▶ _What is expected_:
Retype the listing exactly, so that the copy matches it line for line.

▶ _Data for analysis_:

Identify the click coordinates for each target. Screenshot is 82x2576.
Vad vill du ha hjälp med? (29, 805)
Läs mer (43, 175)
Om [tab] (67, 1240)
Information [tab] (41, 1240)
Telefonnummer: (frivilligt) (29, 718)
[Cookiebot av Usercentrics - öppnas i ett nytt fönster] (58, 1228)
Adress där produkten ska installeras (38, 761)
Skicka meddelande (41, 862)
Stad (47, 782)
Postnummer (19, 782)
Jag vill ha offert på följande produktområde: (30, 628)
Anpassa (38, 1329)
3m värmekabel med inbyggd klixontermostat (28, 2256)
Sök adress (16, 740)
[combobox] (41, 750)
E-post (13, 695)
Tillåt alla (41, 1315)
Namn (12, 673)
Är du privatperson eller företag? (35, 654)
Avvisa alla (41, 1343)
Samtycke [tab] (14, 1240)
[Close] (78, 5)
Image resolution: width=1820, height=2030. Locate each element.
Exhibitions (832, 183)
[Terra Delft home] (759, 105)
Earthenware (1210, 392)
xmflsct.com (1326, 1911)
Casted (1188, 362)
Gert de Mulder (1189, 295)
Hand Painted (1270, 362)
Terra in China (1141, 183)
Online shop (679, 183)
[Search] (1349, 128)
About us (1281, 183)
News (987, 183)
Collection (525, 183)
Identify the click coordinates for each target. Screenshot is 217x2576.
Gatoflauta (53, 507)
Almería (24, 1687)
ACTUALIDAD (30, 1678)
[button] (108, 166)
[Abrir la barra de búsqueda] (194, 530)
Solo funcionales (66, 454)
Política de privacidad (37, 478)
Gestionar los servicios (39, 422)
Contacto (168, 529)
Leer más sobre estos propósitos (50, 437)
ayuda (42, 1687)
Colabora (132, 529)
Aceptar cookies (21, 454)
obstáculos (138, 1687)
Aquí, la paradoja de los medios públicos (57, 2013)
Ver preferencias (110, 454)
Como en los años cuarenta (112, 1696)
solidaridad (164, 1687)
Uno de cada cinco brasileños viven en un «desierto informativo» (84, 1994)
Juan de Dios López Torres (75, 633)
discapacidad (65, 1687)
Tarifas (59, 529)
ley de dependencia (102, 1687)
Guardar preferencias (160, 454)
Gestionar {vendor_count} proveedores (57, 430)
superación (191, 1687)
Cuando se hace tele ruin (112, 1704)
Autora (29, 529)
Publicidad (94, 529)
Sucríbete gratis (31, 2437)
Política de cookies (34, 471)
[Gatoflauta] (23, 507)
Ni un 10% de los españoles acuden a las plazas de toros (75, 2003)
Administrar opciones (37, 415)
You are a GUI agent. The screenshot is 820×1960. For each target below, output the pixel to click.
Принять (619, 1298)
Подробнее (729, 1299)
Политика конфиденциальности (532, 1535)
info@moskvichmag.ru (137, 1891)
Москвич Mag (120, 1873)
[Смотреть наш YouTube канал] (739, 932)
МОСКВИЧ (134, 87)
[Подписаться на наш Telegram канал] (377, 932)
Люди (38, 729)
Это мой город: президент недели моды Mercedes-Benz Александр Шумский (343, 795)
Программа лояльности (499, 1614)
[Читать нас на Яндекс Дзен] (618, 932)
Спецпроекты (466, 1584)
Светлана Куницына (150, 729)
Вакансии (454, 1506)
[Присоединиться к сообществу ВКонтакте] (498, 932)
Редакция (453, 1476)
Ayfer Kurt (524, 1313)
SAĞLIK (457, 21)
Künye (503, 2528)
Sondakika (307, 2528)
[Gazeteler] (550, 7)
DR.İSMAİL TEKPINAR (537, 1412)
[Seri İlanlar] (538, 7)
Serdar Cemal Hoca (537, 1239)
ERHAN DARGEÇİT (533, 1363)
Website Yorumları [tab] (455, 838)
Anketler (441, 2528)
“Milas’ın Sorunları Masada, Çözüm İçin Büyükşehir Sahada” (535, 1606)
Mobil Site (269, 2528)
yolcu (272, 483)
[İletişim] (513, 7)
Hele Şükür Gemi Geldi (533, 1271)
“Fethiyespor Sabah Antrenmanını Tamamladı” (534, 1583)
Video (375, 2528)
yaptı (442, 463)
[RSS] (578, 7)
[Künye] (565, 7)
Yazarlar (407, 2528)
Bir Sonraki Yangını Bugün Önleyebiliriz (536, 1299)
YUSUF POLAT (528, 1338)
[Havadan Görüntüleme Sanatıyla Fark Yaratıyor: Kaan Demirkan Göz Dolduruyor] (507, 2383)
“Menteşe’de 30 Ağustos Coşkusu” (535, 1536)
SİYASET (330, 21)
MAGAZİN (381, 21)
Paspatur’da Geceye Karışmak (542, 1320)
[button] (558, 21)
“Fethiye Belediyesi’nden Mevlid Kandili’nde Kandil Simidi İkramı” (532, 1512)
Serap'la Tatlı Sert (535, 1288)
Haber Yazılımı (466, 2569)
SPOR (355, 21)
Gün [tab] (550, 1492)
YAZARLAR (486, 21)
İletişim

▶ _Written answer_:
Identify the click coordinates for each target. Screenshot is 82x2576.
Vad vill du ha hjälp med? (29, 805)
Läs mer (43, 175)
Om [tab] (67, 1240)
Information [tab] (41, 1240)
Telefonnummer: (frivilligt) (29, 718)
[Cookiebot av Usercentrics - öppnas i ett nytt fönster] (58, 1228)
Adress där produkten ska installeras (38, 761)
Skicka meddelande (41, 862)
Stad (47, 782)
Postnummer (19, 782)
Jag vill ha offert på följande produktområde: (30, 628)
Anpassa (38, 1329)
3m värmekabel med inbyggd klixontermostat (28, 2256)
Sök adress (16, 740)
[combobox] (41, 750)
E-post (13, 695)
Tillåt alla (41, 1315)
Namn (12, 673)
Är du privatperson eller företag? (35, 654)
Avvisa alla (41, 1343)
Samtycke [tab] (14, 1240)
[Close] (78, 5)
Image resolution: width=1820, height=2030. Locate each element.
Exhibitions (832, 183)
[Terra Delft home] (759, 105)
Earthenware (1210, 392)
xmflsct.com (1326, 1911)
Casted (1188, 362)
Gert de Mulder (1189, 295)
Hand Painted (1270, 362)
Terra in China (1141, 183)
Online shop (679, 183)
[Search] (1349, 128)
About us (1281, 183)
News (987, 183)
Collection (525, 183)
Identify the click coordinates for each target. Screenshot is 217x2576.
Gatoflauta (53, 507)
Almería (24, 1687)
ACTUALIDAD (30, 1678)
[button] (108, 166)
[Abrir la barra de búsqueda] (194, 530)
Solo funcionales (66, 454)
Política de privacidad (37, 478)
Gestionar los servicios (39, 422)
Contacto (168, 529)
Leer más sobre estos propósitos (50, 437)
ayuda (42, 1687)
Colabora (132, 529)
Aceptar cookies (21, 454)
obstáculos (138, 1687)
Aquí, la paradoja de los medios públicos (57, 2013)
Ver preferencias (110, 454)
Como en los años cuarenta (112, 1696)
solidaridad (164, 1687)
Uno de cada cinco brasileños viven en un «desierto informativo» (84, 1994)
Juan de Dios López Torres (75, 633)
discapacidad (65, 1687)
Tarifas (59, 529)
ley de dependencia (102, 1687)
Guardar preferencias (160, 454)
Gestionar {vendor_count} proveedores (57, 430)
superación (191, 1687)
Cuando se hace tele ruin (112, 1704)
Autora (29, 529)
Publicidad (94, 529)
Sucríbete gratis (31, 2437)
Política de cookies (34, 471)
[Gatoflauta] (23, 507)
Ni un 10% de los españoles acuden a las plazas de toros (75, 2003)
Administrar opciones (37, 415)
You are a GUI agent. The screenshot is 820×1960. For each target below, output the pixel to click.
Принять (619, 1298)
Подробнее (729, 1299)
Политика конфиденциальности (532, 1535)
info@moskvichmag.ru (137, 1891)
Москвич Mag (120, 1873)
[Смотреть наш YouTube канал] (739, 932)
МОСКВИЧ (134, 87)
[Подписаться на наш Telegram канал] (377, 932)
Люди (38, 729)
Это мой город: президент недели моды Mercedes-Benz Александр Шумский (343, 795)
Программа лояльности (499, 1614)
[Читать нас на Яндекс Дзен] (618, 932)
Спецпроекты (466, 1584)
Светлана Куницына (150, 729)
Вакансии (454, 1506)
[Присоединиться к сообществу ВКонтакте] (498, 932)
Редакция (453, 1476)
Ayfer Kurt (524, 1313)
SAĞLIK (457, 21)
Künye (503, 2528)
Sondakika (307, 2528)
[Gazeteler] (550, 7)
DR.İSMAİL TEKPINAR (537, 1412)
[Seri İlanlar] (538, 7)
Serdar Cemal Hoca (537, 1239)
ERHAN DARGEÇİT (533, 1363)
Website Yorumları [tab] (455, 838)
Anketler (441, 2528)
“Milas’ın Sorunları Masada, Çözüm İçin Büyükşehir Sahada” (535, 1606)
Mobil Site (269, 2528)
yolcu (272, 483)
[İletişim] (513, 7)
Hele Şükür Gemi Geldi (533, 1271)
“Fethiyespor Sabah Antrenmanını Tamamladı” (534, 1583)
Video (375, 2528)
yaptı (442, 463)
[RSS] (578, 7)
[Künye] (565, 7)
Yazarlar (407, 2528)
Bir Sonraki Yangını Bugün Önleyebiliriz (536, 1299)
YUSUF POLAT (528, 1338)
[Havadan Görüntüleme Sanatıyla Fark Yaratıyor: Kaan Demirkan Göz Dolduruyor] (507, 2383)
“Menteşe’de 30 Ağustos Coşkusu” (535, 1536)
SİYASET (330, 21)
MAGAZİN (381, 21)
Paspatur’da Geceye Karışmak (542, 1320)
[button] (558, 21)
“Fethiye Belediyesi’nden Mevlid Kandili’nde Kandil Simidi İkramı” (532, 1512)
Serap'la Tatlı Sert (535, 1288)
Haber Yazılımı (466, 2569)
SPOR (355, 21)
Gün [tab] (550, 1492)
YAZARLAR (486, 21)
İletişim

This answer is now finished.